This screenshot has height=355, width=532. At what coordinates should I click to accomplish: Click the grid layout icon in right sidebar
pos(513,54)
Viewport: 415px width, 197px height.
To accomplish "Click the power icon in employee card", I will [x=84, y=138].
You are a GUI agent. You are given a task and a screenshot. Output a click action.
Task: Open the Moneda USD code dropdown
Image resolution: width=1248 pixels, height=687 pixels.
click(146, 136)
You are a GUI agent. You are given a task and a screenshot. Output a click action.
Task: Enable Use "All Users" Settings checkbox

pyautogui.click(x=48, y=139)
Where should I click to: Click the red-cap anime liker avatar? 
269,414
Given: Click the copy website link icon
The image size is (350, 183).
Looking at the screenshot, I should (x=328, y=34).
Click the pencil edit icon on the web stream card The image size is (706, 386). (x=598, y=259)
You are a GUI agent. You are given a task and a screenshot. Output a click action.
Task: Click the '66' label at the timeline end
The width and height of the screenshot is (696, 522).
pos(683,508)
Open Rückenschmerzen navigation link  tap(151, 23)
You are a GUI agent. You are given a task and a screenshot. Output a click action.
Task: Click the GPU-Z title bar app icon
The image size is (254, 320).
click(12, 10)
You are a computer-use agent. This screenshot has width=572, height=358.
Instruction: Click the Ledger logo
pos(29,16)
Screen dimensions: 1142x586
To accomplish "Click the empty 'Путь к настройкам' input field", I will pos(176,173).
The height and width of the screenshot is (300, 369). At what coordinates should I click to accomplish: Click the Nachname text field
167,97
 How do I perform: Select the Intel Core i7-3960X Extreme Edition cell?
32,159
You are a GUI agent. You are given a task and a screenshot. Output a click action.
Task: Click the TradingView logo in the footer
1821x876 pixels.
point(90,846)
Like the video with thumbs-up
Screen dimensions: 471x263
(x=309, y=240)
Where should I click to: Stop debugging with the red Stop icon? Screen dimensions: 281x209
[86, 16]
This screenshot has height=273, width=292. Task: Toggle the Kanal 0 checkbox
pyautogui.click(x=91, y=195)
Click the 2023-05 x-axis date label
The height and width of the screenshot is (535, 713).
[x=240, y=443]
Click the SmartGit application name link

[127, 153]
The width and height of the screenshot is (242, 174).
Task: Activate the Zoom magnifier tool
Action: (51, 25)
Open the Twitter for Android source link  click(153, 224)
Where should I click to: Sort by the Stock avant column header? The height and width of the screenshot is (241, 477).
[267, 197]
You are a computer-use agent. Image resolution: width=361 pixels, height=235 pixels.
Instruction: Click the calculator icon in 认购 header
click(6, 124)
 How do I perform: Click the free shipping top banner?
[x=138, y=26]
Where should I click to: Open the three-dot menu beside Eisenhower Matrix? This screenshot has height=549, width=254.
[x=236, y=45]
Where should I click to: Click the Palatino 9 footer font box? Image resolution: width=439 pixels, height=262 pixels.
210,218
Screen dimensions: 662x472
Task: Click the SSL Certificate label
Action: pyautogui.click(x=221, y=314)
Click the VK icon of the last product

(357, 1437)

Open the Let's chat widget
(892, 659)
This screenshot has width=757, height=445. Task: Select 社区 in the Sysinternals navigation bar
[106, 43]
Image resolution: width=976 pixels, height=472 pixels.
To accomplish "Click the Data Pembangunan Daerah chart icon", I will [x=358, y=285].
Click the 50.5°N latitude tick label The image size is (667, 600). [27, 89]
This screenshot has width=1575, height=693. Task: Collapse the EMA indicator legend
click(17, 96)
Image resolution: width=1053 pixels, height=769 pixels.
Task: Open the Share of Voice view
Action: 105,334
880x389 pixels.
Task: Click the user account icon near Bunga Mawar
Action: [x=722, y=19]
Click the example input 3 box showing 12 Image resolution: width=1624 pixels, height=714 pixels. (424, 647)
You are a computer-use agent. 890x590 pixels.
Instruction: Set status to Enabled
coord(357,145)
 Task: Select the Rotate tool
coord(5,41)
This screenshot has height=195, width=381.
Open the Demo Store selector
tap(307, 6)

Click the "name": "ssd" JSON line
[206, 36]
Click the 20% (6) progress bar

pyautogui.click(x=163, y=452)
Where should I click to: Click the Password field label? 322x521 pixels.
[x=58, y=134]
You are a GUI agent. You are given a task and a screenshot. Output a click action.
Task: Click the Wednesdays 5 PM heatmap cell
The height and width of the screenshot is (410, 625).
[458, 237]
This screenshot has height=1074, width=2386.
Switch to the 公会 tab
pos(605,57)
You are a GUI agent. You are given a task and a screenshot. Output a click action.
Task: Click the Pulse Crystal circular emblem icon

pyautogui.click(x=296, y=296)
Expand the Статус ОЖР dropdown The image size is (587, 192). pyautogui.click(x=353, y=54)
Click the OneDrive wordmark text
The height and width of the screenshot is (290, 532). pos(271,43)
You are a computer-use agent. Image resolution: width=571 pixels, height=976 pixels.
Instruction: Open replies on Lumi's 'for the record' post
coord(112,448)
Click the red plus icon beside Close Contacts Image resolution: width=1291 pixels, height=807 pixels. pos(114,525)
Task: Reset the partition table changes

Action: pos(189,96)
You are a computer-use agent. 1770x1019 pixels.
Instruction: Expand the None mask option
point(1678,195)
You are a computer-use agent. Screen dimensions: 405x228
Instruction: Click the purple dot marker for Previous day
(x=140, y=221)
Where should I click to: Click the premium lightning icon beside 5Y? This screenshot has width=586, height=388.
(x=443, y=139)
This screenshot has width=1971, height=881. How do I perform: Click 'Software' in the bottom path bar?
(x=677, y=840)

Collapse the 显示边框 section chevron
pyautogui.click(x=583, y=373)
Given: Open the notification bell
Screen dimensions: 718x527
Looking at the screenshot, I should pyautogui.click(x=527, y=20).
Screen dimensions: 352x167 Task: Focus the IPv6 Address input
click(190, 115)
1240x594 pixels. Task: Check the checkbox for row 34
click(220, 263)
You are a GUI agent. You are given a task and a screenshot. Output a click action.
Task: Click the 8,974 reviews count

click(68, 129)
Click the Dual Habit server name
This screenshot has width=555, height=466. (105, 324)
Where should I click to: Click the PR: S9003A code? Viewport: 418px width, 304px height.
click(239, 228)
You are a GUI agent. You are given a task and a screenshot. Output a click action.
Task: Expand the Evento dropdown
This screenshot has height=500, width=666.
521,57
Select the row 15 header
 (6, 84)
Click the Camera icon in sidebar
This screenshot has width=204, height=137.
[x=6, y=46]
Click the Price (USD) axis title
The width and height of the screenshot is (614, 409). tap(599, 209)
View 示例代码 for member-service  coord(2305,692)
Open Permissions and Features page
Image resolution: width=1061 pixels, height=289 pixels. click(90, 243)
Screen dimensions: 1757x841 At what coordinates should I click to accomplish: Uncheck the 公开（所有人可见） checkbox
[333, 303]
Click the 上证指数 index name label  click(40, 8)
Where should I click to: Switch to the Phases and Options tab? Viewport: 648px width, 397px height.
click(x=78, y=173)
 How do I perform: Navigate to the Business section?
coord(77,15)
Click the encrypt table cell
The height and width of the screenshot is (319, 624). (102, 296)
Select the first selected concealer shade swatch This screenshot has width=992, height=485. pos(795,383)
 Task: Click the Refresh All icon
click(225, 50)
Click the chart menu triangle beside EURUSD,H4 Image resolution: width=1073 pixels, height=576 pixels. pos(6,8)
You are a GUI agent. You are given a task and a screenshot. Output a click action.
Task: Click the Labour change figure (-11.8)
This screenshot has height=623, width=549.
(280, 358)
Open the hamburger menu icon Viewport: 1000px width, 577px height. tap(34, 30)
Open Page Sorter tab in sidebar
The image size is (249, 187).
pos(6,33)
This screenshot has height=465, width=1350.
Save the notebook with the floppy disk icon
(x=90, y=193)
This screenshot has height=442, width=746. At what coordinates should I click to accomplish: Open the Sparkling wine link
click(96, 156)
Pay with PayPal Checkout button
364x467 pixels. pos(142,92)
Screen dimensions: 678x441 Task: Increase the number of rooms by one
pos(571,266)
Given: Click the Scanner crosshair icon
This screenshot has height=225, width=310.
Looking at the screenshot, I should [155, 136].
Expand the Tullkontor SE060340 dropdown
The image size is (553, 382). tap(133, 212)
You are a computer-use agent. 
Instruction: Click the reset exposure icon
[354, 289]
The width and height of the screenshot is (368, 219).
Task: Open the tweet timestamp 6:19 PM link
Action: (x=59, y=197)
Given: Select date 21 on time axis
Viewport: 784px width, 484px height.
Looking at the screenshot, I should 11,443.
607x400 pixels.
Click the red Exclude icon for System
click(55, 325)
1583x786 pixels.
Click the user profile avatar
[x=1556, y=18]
_ _ _
■ **ACTIVITY**: Nothing should appear in the answer except the lines above from the line with "Open the Let's chat widget" through the line with "Click the 50.5°N", both included, written out exactly.

■ **EXERCISE RESPONSE**:
Open the Let's chat widget
(892, 659)
This screenshot has width=757, height=445. Task: Select 社区 in the Sysinternals navigation bar
[106, 43]
Image resolution: width=976 pixels, height=472 pixels.
To accomplish "Click the Data Pembangunan Daerah chart icon", I will [x=358, y=285].
Click the 50.5°N latitude tick label The image size is (667, 600). [27, 89]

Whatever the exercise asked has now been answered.